| AIM OF THE TASK |
Every record below needs to be printed again exactly.

| THE DATA |

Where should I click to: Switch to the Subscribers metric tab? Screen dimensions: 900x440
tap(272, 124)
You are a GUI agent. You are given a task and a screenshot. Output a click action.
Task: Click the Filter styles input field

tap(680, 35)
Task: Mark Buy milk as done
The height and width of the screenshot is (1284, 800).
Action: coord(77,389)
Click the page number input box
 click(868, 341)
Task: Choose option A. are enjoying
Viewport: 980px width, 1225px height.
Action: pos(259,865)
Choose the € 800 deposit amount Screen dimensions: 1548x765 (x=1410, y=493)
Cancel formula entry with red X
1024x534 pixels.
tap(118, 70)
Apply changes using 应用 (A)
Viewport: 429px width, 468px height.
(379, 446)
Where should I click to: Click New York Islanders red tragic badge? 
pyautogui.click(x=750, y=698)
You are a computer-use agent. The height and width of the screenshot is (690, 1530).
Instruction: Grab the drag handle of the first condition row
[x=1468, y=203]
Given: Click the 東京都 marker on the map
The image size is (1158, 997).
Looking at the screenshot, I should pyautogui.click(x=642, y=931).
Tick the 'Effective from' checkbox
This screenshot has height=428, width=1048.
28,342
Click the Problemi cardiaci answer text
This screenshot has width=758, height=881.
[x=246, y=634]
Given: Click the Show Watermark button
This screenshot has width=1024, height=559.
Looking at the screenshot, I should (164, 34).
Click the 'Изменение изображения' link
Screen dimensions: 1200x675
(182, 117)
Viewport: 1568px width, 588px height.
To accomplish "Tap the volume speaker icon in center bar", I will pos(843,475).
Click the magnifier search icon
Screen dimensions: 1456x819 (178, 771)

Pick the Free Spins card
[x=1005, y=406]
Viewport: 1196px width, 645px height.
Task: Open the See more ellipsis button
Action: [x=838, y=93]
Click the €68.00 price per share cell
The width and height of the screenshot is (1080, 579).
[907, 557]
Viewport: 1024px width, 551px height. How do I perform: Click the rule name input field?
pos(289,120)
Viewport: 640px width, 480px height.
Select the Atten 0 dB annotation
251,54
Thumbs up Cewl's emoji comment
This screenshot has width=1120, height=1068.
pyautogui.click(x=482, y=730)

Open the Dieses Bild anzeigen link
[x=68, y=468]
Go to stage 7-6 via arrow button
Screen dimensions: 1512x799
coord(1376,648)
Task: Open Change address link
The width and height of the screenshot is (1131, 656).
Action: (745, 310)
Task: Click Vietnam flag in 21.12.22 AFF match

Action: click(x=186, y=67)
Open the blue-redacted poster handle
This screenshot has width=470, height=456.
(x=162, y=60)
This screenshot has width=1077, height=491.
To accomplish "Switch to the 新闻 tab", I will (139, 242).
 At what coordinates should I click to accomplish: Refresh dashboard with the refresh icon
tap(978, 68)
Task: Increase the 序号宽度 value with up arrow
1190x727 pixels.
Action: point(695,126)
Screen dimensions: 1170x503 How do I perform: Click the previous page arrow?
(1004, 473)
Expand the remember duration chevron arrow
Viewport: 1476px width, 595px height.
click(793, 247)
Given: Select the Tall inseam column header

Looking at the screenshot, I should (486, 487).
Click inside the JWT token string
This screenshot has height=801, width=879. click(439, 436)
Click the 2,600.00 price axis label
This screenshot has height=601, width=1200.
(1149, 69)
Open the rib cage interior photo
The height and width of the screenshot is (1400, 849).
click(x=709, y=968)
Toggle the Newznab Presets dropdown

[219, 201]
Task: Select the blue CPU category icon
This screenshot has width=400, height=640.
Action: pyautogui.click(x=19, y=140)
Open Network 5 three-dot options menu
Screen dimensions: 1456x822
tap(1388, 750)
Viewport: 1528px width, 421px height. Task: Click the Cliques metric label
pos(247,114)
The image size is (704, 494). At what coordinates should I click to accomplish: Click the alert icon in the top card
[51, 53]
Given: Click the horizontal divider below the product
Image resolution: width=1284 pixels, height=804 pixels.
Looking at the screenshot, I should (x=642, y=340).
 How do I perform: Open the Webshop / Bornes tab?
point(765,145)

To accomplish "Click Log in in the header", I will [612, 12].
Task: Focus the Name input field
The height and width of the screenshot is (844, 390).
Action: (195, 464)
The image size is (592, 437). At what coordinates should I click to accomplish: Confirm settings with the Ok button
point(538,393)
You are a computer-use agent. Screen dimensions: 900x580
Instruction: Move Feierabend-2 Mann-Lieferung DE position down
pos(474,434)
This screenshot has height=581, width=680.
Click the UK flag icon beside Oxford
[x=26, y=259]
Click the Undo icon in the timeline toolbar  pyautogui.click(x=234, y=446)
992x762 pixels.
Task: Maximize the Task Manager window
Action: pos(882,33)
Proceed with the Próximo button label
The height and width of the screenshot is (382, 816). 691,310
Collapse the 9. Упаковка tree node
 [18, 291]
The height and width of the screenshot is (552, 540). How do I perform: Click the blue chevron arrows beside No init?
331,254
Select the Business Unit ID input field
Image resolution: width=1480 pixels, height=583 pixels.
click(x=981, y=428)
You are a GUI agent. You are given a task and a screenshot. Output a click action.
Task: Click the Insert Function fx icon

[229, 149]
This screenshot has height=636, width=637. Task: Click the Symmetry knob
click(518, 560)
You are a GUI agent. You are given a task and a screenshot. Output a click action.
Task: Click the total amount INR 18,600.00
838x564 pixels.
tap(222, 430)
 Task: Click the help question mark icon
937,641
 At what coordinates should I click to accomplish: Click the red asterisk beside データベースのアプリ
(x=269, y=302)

| OUTPUT FOR THIS EXERCISE |
Where should I click to: Switch to the Subscribers metric tab? Screen dimensions: 900x440
tap(272, 124)
You are a GUI agent. You are given a task and a screenshot. Output a click action.
Task: Click the Filter styles input field

tap(680, 35)
Task: Mark Buy milk as done
The height and width of the screenshot is (1284, 800).
Action: coord(77,389)
Click the page number input box
 click(868, 341)
Task: Choose option A. are enjoying
Viewport: 980px width, 1225px height.
Action: pos(259,865)
Choose the € 800 deposit amount Screen dimensions: 1548x765 (x=1410, y=493)
Cancel formula entry with red X
1024x534 pixels.
tap(118, 70)
Apply changes using 应用 (A)
Viewport: 429px width, 468px height.
(379, 446)
Where should I click to: Click New York Islanders red tragic badge? 
pyautogui.click(x=750, y=698)
You are a computer-use agent. The height and width of the screenshot is (690, 1530).
Instruction: Grab the drag handle of the first condition row
[x=1468, y=203]
Given: Click the 東京都 marker on the map
The image size is (1158, 997).
Looking at the screenshot, I should pyautogui.click(x=642, y=931).
Tick the 'Effective from' checkbox
This screenshot has height=428, width=1048.
28,342
Click the Problemi cardiaci answer text
This screenshot has width=758, height=881.
[x=246, y=634]
Given: Click the Show Watermark button
This screenshot has width=1024, height=559.
Looking at the screenshot, I should (164, 34).
Click the 'Изменение изображения' link
Screen dimensions: 1200x675
(182, 117)
Viewport: 1568px width, 588px height.
To accomplish "Tap the volume speaker icon in center bar", I will pos(843,475).
Click the magnifier search icon
Screen dimensions: 1456x819 (178, 771)

Pick the Free Spins card
[x=1005, y=406]
Viewport: 1196px width, 645px height.
Task: Open the See more ellipsis button
Action: [x=838, y=93]
Click the €68.00 price per share cell
The width and height of the screenshot is (1080, 579).
[907, 557]
Viewport: 1024px width, 551px height. How do I perform: Click the rule name input field?
pos(289,120)
Viewport: 640px width, 480px height.
Select the Atten 0 dB annotation
251,54
Thumbs up Cewl's emoji comment
This screenshot has width=1120, height=1068.
pyautogui.click(x=482, y=730)

Open the Dieses Bild anzeigen link
[x=68, y=468]
Go to stage 7-6 via arrow button
Screen dimensions: 1512x799
coord(1376,648)
Task: Open Change address link
The width and height of the screenshot is (1131, 656).
Action: (745, 310)
Task: Click Vietnam flag in 21.12.22 AFF match

Action: click(x=186, y=67)
Open the blue-redacted poster handle
This screenshot has width=470, height=456.
(x=162, y=60)
This screenshot has width=1077, height=491.
To accomplish "Switch to the 新闻 tab", I will (139, 242).
 At what coordinates should I click to accomplish: Refresh dashboard with the refresh icon
tap(978, 68)
Task: Increase the 序号宽度 value with up arrow
1190x727 pixels.
Action: point(695,126)
Screen dimensions: 1170x503 How do I perform: Click the previous page arrow?
(1004, 473)
Expand the remember duration chevron arrow
Viewport: 1476px width, 595px height.
click(793, 247)
Given: Select the Tall inseam column header

Looking at the screenshot, I should (486, 487).
Click inside the JWT token string
This screenshot has height=801, width=879. click(439, 436)
Click the 2,600.00 price axis label
This screenshot has height=601, width=1200.
(1149, 69)
Open the rib cage interior photo
The height and width of the screenshot is (1400, 849).
click(x=709, y=968)
Toggle the Newznab Presets dropdown

[219, 201]
Task: Select the blue CPU category icon
This screenshot has width=400, height=640.
Action: pyautogui.click(x=19, y=140)
Open Network 5 three-dot options menu
Screen dimensions: 1456x822
tap(1388, 750)
Viewport: 1528px width, 421px height. Task: Click the Cliques metric label
pos(247,114)
The image size is (704, 494). At what coordinates should I click to accomplish: Click the alert icon in the top card
[51, 53]
Given: Click the horizontal divider below the product
Image resolution: width=1284 pixels, height=804 pixels.
Looking at the screenshot, I should (x=642, y=340).
 How do I perform: Open the Webshop / Bornes tab?
point(765,145)

To accomplish "Click Log in in the header", I will [612, 12].
Task: Focus the Name input field
The height and width of the screenshot is (844, 390).
Action: (195, 464)
The image size is (592, 437). At what coordinates should I click to accomplish: Confirm settings with the Ok button
point(538,393)
You are a computer-use agent. Screen dimensions: 900x580
Instruction: Move Feierabend-2 Mann-Lieferung DE position down
pos(474,434)
This screenshot has height=581, width=680.
Click the UK flag icon beside Oxford
[x=26, y=259]
Click the Undo icon in the timeline toolbar  pyautogui.click(x=234, y=446)
992x762 pixels.
Task: Maximize the Task Manager window
Action: pos(882,33)
Proceed with the Próximo button label
The height and width of the screenshot is (382, 816). 691,310
Collapse the 9. Упаковка tree node
 [18, 291]
The height and width of the screenshot is (552, 540). How do I perform: Click the blue chevron arrows beside No init?
331,254
Select the Business Unit ID input field
Image resolution: width=1480 pixels, height=583 pixels.
click(x=981, y=428)
You are a GUI agent. You are given a task and a screenshot. Output a click action.
Task: Click the Insert Function fx icon

[229, 149]
This screenshot has height=636, width=637. Task: Click the Symmetry knob
click(518, 560)
You are a GUI agent. You are given a task and a screenshot. Output a click action.
Task: Click the total amount INR 18,600.00
838x564 pixels.
tap(222, 430)
 Task: Click the help question mark icon
937,641
 At what coordinates should I click to accomplish: Click the red asterisk beside データベースのアプリ
(x=269, y=302)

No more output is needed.